» **Short exercise 1**: Return the passage of the case summary that runs from "Monday, January 5, 2015" to "condition of parole.", copied verbatim.

Monday, January 5, 2015

Cutting off a CSOSA-required ankle bracelet does not violate the prohibition on "intentionally remov[ing]" a GPS device that an individual is required to wear as a condition of parole.


Jeffrey Hunt v. United States, No. 13-CM-123 (decided December 31, 2014)

Players: Associate Judges Beckwith and Easterly, and Senior Judge Steadman.  Opinion by Judge Beckwith.  Farin Mirvahabi for Jeffrey Hunt.  Trial Judge: Patricia Broderick.

Facts: At the time of the charged offense, Mr. Hunt was on parole for a 1982 robbery.  The conditions of his parole, which were set by the United States Parole Commission("USPC"), did not include a requirement that Mr. Hunt wear an ankle monitor.  While on parole, Mr. Hunt was supervised by a Court Services and Offender Supervision Agency ("CSOSA") officer, who was empowered to encourage Mr. Hunt's compliance with the USPC's conditions of release by imposing "intermediate sanctions."  Mr. Hunt's CSOSA officer required Mr. Hunt to wear an ankle monitor as a "graduated sanction" to encourage more fulsome compliance by Mr. Hunt with the USPC's original release conditions.  The ankle monitor, however, did not serve its intended purpose.  Instead, Mr. Hunt intentionally removed the ankle monitor from his leg.  The government then charged him with violating D.C. Code 22-1211(a)(1)(A), which criminalizes the intentional removal of an ankle monitor that an individual is "required to wear . . . as a condition of a protection order, pretrial, presentence, or predisposition release, probation, supervised release, parole or commitment . . . ."  Mr. Hunt did not deny that he intentionally removed the device but argued that he did not violate D.C. Code 22-1211(a)(1)(A) because the ankle monitor was not "required" "as a condition of . . . parole."  The trial judge rejected this argument and convicted Mr. Hunt.

» **Data rows**:
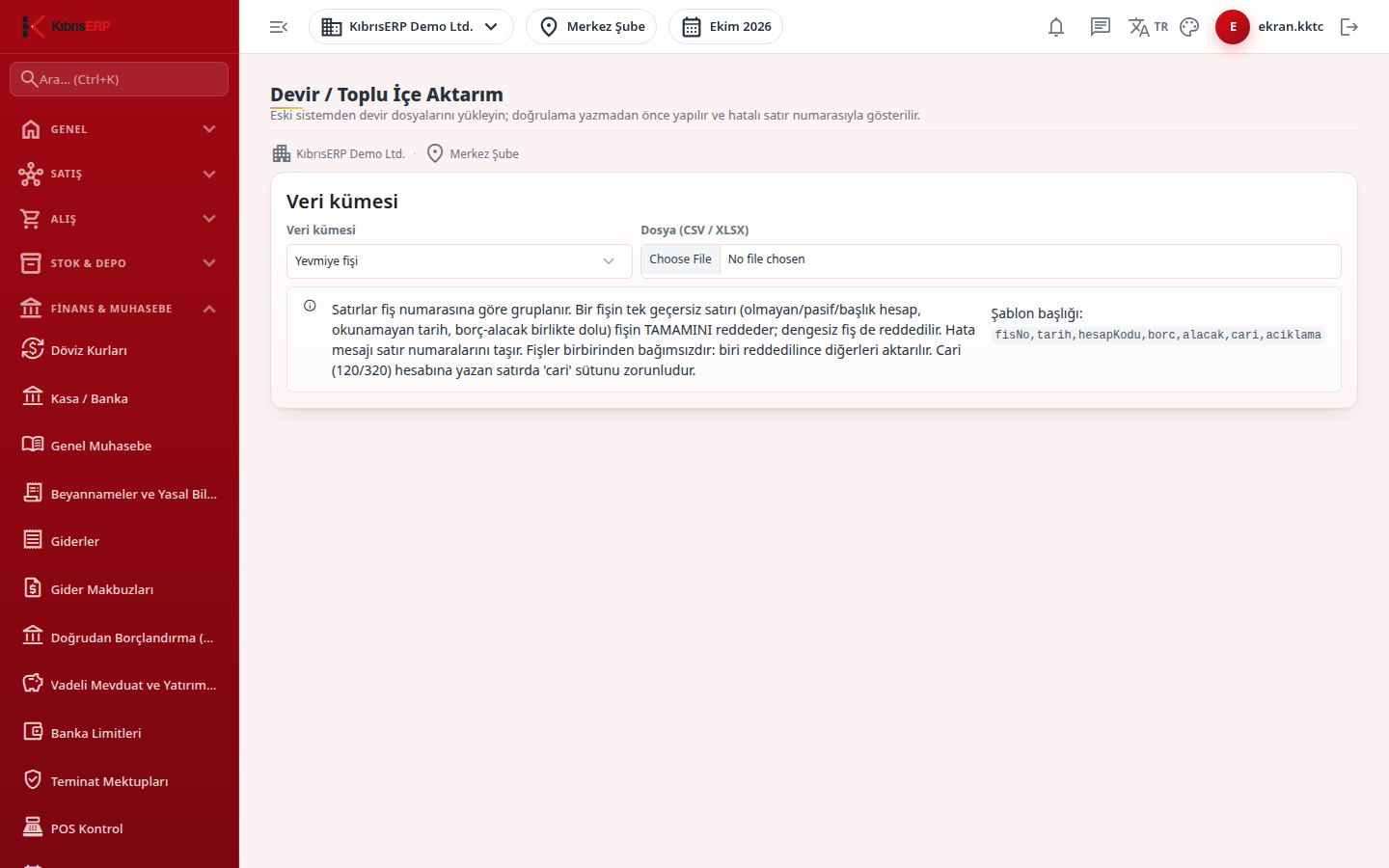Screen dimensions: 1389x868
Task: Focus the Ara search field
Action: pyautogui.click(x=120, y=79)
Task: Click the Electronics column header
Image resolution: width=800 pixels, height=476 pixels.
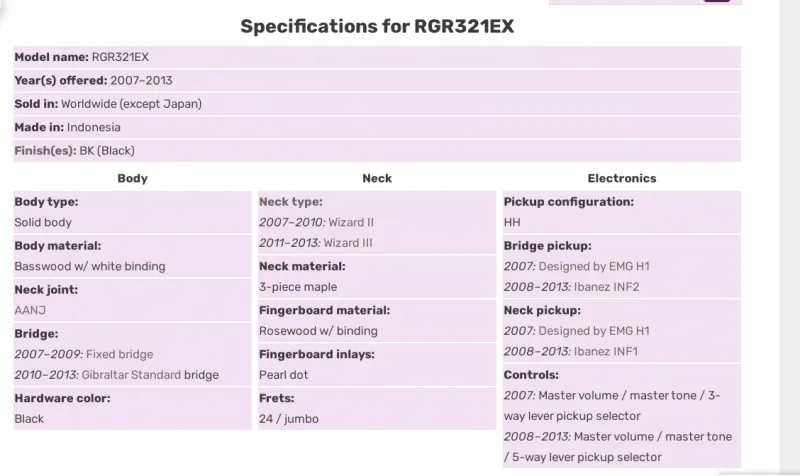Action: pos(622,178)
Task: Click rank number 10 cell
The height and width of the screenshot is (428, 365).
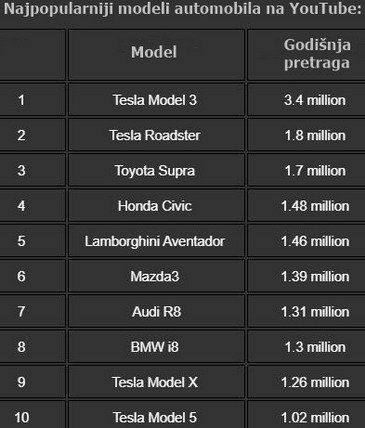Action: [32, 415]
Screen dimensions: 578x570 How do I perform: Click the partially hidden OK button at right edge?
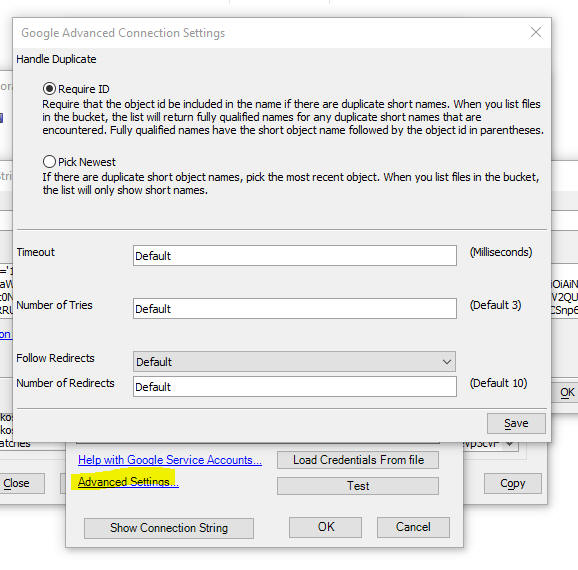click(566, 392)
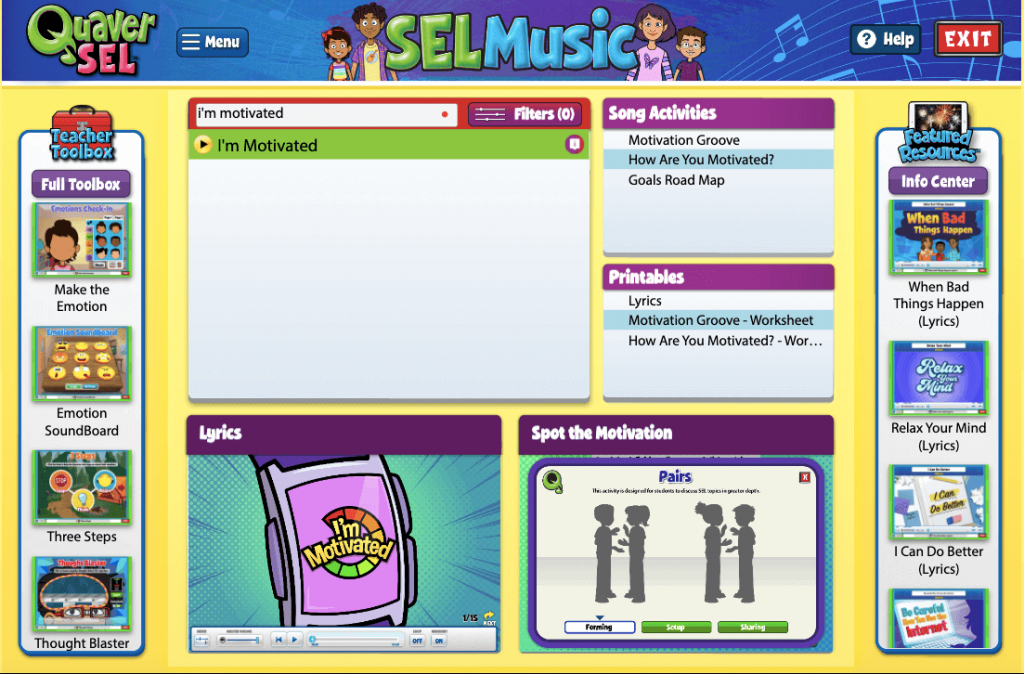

» **Short exercise 2**: Retype the records above, following the case summary, line for line, and leave the pictures out of your answer.

» **Full solution 1**:
Monday, January 5, 2015

Cutting off a CSOSA-required ankle bracelet does not violate the prohibition on "intentionally remov[ing]" a GPS device that an individual is required to wear as a condition of parole.

» **Full solution 2**:
Screen dimensions: 1389x868
Task: Focus the Ara search field
Action: pyautogui.click(x=120, y=79)
Task: Click the Electronics column header
Image resolution: width=800 pixels, height=476 pixels.
Action: pos(622,178)
Task: Click rank number 10 cell
The height and width of the screenshot is (428, 365).
Action: [32, 415]
Screen dimensions: 578x570 How do I perform: Click the partially hidden OK button at right edge?
click(566, 392)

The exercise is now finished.